Activity → Only lines that contain the string "option" should be returned from the material below.

Provided material →
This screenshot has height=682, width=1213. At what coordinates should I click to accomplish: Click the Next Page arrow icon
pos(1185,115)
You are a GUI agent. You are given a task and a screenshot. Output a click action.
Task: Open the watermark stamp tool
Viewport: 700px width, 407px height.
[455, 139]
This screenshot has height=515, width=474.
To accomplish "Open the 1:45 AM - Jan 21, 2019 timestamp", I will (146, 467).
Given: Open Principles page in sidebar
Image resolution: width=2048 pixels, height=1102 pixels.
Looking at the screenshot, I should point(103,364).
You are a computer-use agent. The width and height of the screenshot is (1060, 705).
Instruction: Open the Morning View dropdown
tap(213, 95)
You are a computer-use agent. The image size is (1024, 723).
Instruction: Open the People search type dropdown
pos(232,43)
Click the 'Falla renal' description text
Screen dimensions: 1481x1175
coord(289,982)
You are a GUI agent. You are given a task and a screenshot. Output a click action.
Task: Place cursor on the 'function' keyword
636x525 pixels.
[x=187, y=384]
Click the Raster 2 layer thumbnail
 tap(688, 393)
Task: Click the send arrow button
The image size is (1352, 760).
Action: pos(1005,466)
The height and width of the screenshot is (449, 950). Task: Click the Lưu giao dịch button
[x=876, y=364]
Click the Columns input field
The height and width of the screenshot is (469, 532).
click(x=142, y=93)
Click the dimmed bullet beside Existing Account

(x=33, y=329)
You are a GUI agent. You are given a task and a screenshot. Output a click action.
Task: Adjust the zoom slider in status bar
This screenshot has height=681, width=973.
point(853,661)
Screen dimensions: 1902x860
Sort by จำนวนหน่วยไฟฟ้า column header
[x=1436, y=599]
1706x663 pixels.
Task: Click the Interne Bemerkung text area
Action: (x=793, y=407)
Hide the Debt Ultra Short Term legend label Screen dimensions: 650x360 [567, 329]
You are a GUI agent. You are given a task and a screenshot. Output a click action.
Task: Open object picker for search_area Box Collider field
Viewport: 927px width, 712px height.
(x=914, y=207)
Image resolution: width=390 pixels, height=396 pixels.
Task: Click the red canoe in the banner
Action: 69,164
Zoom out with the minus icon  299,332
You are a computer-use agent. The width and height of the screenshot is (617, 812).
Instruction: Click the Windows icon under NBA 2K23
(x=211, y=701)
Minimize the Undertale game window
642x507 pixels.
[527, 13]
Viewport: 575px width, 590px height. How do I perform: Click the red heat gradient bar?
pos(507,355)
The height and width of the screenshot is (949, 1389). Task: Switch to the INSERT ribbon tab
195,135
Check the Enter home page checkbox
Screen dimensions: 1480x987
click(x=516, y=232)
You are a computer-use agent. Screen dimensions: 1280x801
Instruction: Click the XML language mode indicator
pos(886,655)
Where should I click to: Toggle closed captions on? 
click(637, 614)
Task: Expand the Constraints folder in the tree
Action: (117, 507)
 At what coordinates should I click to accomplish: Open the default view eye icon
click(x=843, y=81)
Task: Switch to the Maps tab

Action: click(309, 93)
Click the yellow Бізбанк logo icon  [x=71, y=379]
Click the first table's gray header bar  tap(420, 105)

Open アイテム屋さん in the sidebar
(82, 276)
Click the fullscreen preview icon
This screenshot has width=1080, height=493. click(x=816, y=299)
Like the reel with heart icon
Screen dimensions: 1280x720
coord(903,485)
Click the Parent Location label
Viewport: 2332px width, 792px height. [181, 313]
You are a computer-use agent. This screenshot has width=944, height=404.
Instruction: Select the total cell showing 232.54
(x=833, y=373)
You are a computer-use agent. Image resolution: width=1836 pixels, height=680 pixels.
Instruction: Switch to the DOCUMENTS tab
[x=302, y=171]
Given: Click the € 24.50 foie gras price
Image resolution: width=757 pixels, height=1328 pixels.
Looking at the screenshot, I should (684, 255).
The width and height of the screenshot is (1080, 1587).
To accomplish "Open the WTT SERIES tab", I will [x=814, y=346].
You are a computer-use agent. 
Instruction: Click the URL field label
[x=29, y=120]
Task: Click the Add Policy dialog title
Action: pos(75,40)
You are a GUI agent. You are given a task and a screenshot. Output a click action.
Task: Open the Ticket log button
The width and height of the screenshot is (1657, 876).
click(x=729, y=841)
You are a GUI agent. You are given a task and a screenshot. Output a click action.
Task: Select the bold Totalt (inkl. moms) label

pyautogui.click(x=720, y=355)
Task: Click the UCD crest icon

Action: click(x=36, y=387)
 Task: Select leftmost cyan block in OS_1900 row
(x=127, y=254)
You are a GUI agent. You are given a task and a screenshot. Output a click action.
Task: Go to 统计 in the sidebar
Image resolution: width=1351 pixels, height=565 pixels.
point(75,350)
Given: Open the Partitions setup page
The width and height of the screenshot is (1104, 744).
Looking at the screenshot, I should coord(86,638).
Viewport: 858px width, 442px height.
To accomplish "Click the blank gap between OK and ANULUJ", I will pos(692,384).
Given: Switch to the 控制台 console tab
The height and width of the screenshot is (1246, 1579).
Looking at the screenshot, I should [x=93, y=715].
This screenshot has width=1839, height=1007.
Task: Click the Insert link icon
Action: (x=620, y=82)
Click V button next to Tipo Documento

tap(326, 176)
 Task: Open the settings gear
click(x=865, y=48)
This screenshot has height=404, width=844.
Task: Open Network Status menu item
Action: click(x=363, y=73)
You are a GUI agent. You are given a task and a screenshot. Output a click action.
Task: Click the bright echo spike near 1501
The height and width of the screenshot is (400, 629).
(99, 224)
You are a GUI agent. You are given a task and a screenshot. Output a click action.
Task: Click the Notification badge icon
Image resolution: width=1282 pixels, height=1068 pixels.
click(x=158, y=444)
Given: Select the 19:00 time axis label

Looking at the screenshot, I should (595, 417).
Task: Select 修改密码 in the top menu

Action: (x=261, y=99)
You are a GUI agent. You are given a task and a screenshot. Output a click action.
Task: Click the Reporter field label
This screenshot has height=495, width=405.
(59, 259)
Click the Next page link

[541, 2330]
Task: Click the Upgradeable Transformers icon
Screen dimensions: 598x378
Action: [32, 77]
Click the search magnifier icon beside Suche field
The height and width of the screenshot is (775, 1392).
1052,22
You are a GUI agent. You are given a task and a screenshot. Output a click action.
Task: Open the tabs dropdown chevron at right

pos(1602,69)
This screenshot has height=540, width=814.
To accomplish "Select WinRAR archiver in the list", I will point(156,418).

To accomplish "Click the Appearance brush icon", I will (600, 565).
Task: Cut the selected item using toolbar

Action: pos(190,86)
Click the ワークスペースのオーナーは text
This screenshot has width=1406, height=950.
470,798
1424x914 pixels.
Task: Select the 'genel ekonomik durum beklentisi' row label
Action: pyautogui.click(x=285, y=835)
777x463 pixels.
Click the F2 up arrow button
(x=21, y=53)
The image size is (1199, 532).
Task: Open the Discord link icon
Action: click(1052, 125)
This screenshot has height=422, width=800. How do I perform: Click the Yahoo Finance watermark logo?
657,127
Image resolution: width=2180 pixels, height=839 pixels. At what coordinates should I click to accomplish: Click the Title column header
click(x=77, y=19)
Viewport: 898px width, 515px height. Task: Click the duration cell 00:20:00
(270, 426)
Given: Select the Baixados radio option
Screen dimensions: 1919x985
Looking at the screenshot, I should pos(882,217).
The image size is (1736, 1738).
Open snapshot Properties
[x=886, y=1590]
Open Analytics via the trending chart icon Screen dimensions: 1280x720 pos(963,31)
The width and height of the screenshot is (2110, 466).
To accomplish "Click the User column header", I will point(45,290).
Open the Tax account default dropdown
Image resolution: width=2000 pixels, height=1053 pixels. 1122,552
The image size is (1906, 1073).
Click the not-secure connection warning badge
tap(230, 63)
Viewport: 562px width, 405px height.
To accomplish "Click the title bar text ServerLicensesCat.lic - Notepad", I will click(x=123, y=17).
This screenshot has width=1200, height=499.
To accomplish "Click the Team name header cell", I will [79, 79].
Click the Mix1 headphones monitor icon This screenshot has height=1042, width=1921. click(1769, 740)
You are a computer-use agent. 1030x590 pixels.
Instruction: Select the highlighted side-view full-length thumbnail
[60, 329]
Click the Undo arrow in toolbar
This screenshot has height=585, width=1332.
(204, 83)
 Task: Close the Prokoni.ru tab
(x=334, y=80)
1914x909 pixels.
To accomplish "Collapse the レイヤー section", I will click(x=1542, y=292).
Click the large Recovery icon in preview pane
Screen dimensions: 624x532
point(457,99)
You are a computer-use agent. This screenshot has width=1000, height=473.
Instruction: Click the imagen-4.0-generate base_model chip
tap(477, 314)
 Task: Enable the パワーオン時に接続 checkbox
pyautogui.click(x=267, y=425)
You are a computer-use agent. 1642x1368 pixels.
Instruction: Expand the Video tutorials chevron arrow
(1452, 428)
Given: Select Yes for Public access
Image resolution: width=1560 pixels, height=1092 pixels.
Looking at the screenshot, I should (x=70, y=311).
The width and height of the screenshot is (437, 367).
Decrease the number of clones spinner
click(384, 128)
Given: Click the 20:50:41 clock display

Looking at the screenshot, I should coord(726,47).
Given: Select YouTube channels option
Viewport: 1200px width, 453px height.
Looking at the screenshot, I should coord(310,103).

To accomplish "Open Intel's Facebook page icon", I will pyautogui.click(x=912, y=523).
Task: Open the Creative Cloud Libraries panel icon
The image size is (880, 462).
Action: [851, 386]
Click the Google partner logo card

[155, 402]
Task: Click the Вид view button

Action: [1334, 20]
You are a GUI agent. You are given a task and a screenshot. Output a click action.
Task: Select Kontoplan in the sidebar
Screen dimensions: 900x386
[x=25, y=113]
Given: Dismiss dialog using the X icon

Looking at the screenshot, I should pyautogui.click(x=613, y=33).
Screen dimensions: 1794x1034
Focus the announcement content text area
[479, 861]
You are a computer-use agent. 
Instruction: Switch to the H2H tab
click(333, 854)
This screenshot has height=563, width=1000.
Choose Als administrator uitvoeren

Completed task →
Given: Select the Baixados radio option
Given: Select YouTube channels option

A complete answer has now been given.